▶ [TRAVAIL DEMANDÉ]:
**1.** Traduisez en anglais cette phrase de la décision du tribunal administratif de Nice : « La procédure a été communiquée au préfet des Alpes-Maritimes, qui n'a pas produit de mémoire en défense. »
**2.** D'après la décision du tribunal administratif de Nice, quelle somme M. A B demande-t-il de mettre à la charge de l'État ?
**3.** Poursuivez, s'il vous plaît, la décision du tribunal administratif de Nice à partir de sa dernière phrase.

▶ [EXTRAIT DU TEXTE]:
- - -
Tribunal administratif de Nice, 1ère chambre, 29 décembre 2022, n° 2105395

  • Certificat·
  • Résidence·
  • Ressortissant·
  • Justice administrative·
  • Renouvellement·
  • Droit d'asile·
  • Séjour des étrangers·
  • Accord·
  • Ordre public·
  • Outre-mer

Chronologie de l’affaire

Commentaire0

Augmentez la visibilité de votre blog juridique : vos commentaires d’arrêts peuvent très simplement apparaitre sur toutes les décisions concernées. 

Sur la décision

Référence :
TA Nice, 1re ch., 29 déc. 2022, n° 2105395
Juridiction : Tribunal administratif de Nice
Numéro : 2105395
Importance : Inédit au recueil Lebon
Type de recours : Excès de pouvoir
Dispositif : Satisfaction totale
Date de dernière mise à jour : 8 septembre 2023

Sur les parties

Texte intégral

Vu la procédure suivante :

Par une requête et un mémoire, enregistrés le 12 octobre 2021 et le 22 novembre 2022, M. A B, représenté par Me Hanan Hmad, demande au tribunal :

1°) d’annuler la décision du 17 août 2021 par laquelle le préfet des Alpes-Maritimes a refusé de renouveler son certificat de résidence d’une durée de dix ans ;

2°) d’enjoindre au préfet des Alpes-Maritimes de lui délivrer un certificat de résidence ou, subsidiairement, d’enjoindre au préfet de procéder au réexamen de sa situation et de lui délivrer, dans l’attente, une autorisation provisoire de séjour ;

3°) de mettre à la charge de l’Etat une somme de 2 000 euros sur le fondement des dispositions de l’article L. 761-1 du code de justice administrative.

Il soutient que :

— la décision contestée est entachée d’un défaut de motivation ;

— elle est entachée d’une erreur de fait ;

— elle est entachée d’un défaut d’examen sérieux de sa situation personnelle ;

— elle est entachée d’une erreur de droit, dès lors que les dispositions de l’article L. 432-12 du code de l’entrée et du séjour des étrangers et du droit d’asile ne lui sont pas applicables ; sa situation relève de l’article 7 bis de l’accord franco-algérien ;

— elle méconnaît les dispositions des circulaires du ministre de l’intérieur et des outre-mer NOR/INT/D/05/00094/C du 27 octobre 2005 et NOR/INT/V/16/31686/J du 2 novembre 2016 ;

— elle est entachée d’une erreur manifeste d’appréciation.

La procédure a été communiquée au préfet des Alpes-Maritimes, qui n’a pas produit de mémoire en défense.

Vu les autres pièces du dossier.
- - -
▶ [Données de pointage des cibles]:
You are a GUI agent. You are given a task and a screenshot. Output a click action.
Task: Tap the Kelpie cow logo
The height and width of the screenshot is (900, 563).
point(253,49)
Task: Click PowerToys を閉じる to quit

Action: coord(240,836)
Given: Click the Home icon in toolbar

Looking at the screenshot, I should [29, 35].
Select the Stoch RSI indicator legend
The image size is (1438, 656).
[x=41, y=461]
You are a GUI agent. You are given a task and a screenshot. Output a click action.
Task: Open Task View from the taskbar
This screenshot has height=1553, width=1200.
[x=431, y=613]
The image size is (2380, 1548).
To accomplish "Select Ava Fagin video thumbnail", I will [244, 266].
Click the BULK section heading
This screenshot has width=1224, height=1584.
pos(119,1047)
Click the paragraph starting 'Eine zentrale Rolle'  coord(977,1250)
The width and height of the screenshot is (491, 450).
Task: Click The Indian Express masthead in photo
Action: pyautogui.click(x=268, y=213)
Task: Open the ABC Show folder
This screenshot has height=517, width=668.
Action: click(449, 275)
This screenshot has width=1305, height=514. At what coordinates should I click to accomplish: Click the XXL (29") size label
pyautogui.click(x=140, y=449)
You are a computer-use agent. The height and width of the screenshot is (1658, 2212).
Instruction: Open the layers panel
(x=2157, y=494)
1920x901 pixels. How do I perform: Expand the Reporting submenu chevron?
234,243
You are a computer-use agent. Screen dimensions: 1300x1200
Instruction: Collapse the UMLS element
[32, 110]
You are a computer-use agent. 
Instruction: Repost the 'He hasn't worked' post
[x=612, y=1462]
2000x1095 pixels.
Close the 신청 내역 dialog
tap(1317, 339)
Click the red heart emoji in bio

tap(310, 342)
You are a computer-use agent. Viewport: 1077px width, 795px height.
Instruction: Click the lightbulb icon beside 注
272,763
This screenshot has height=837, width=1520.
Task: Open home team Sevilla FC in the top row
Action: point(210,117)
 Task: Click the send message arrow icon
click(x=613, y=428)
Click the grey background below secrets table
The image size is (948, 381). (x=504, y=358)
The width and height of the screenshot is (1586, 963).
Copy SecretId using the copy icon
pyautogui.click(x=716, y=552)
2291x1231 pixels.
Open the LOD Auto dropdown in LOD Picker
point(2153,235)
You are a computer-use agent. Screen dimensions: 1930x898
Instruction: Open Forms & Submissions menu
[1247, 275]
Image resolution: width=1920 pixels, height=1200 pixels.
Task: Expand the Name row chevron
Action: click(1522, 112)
- - -
▶ [RÉPONSES FOURNIES]:
**1.** The proceedings were communicated to the prefect of Alpes-Maritimes, who did not file a statement of defense.

**2.** Une somme de 2 000 euros.

**3.**
Vu :

— l’accord franco-algérien du 27 décembre 1968 ;

— le code de l’entrée et du séjour des étrangers et du droit d’asile ;

— le code de justice administrative.

La présidente de la formation de jugement a dispensé le rapporteur public, sur sa proposition, de prononcer des conclusions à l’audience.

Les parties ont été régulièrement averties du jour de l’audience.

Ont été entendus au cours de l’audience publique :

— le rapport de Mme Kolf, rapporteure,

— et les observations de Me Hanan Hmad, représentant M. B.

Considérant ce qui suit :

1. M. A B, ressortissant algérien né le 31 août 1982, a sollicité le renouvellement de son certificat de résidence arrivé à expiration le 15 février 2020. Par une décision en date du 17 août 2021, le préfet des Alpes-Maritimes a rejeté cette demande et a informé le requérant qu’il entrait dans l’une des hypothèses de délivrance de plein droit d’une carte de séjour temporaire portant la mention « vie privée et familiale ». Par la présente requête, M. B demande au tribunal d’annuler cette décision.

Sur les conclusions à fin d’annulation :

2. D’une part, il ressort des pièces du dossier que le préfet des Alpes-Maritimes a rejeté la demande de renouvellement du certificat de résidence valable dix ans présentée par M. B sur le fondement des dispositions de l’article L. 432-12 du code de l’entrée et du séjour des étrangers et du droit d’asile, au motif qu’il avait fait l’objet de condamnations pénales définitives.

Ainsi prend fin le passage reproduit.